● Written request: Please collect each line of the material below that contains the word "pixels" and copy those lines unchanged.

● Data shown:
____________________

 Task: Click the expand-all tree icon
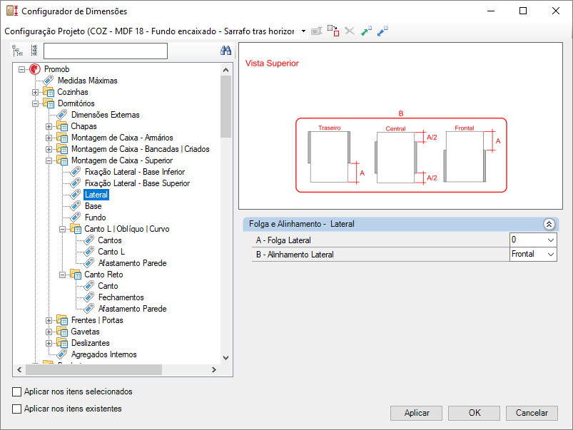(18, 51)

____________________

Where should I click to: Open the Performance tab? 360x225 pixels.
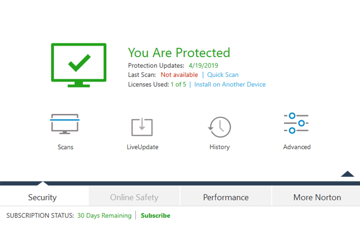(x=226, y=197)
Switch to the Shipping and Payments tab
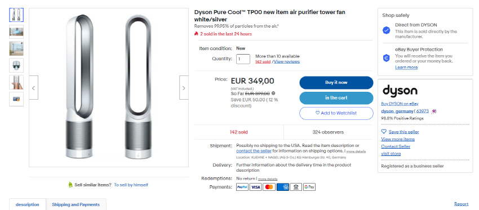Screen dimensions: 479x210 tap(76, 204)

____________________

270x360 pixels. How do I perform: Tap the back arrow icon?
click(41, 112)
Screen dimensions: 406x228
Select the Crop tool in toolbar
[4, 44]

____________________

● Worked answer:
Where should I click to: Open the Performance tab? 360x225 pixels.
270x360 pixels. How do I perform: Tap the back arrow icon?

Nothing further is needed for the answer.